* _WHAT YOU HAVE TO DO_:
In the listing below, locate the line containing "This screenshot has width=1259, height=944." and the line containing "Switch to the Standard Deviation sheet tab". Output both of them and every line between, exactly as written, and nothing more.

* _INFORMATION SHOWN_:
= = = =
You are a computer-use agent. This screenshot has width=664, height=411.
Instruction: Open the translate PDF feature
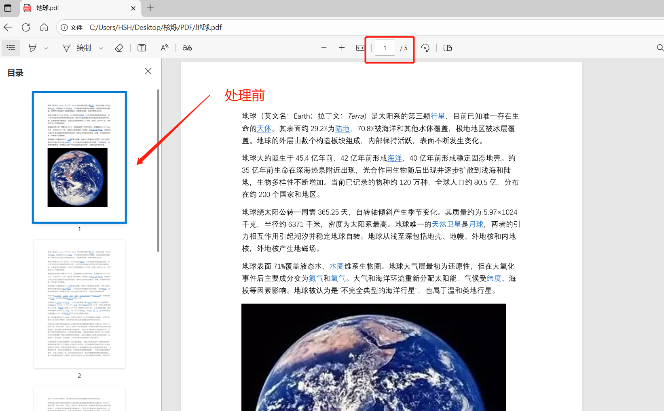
= = = =
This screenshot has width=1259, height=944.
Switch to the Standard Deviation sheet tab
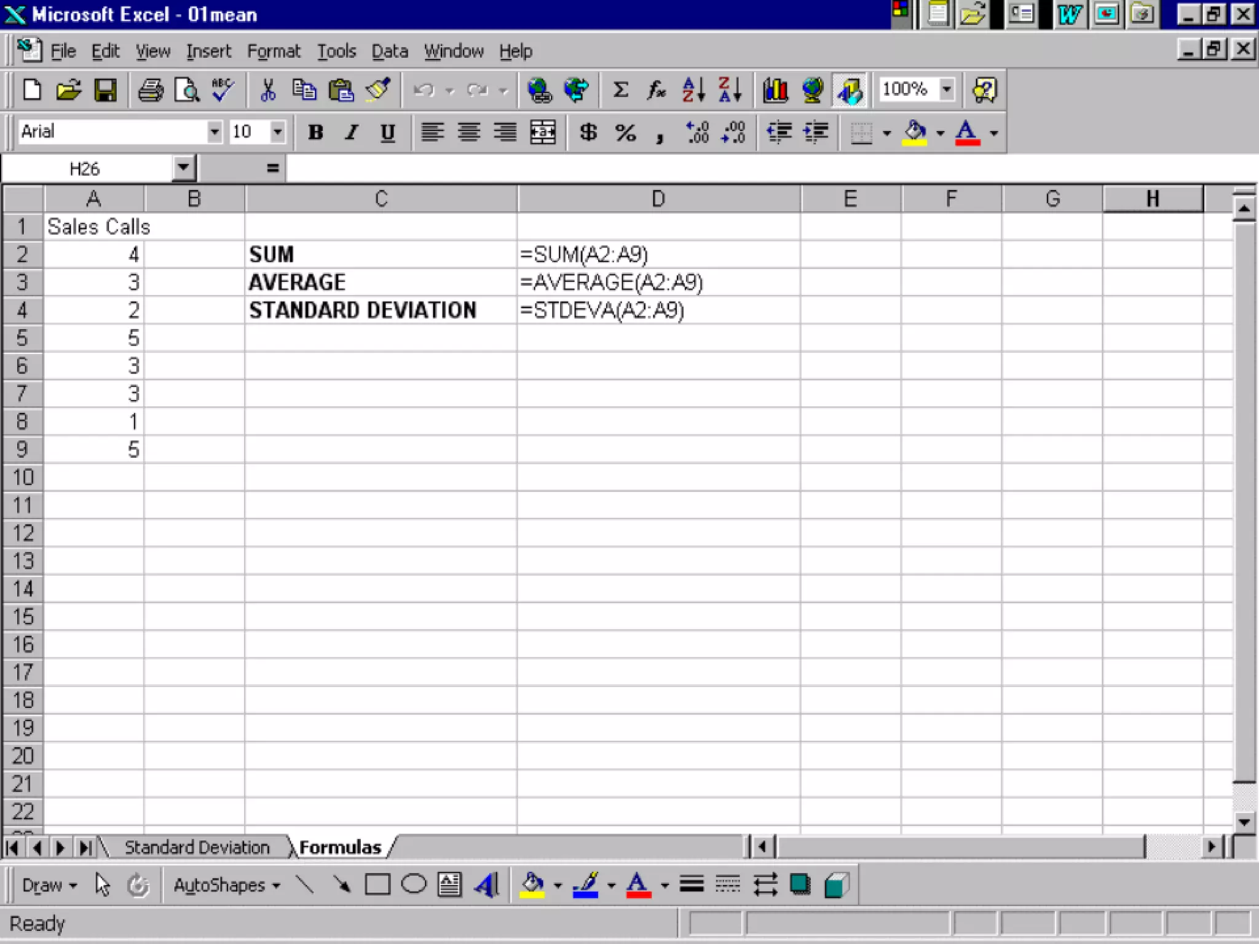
= = = =
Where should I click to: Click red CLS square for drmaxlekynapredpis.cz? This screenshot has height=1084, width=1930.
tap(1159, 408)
= = = =
* _COMPLETED EXERCISE_:
This screenshot has width=1259, height=944.
Switch to the Standard Deviation sheet tab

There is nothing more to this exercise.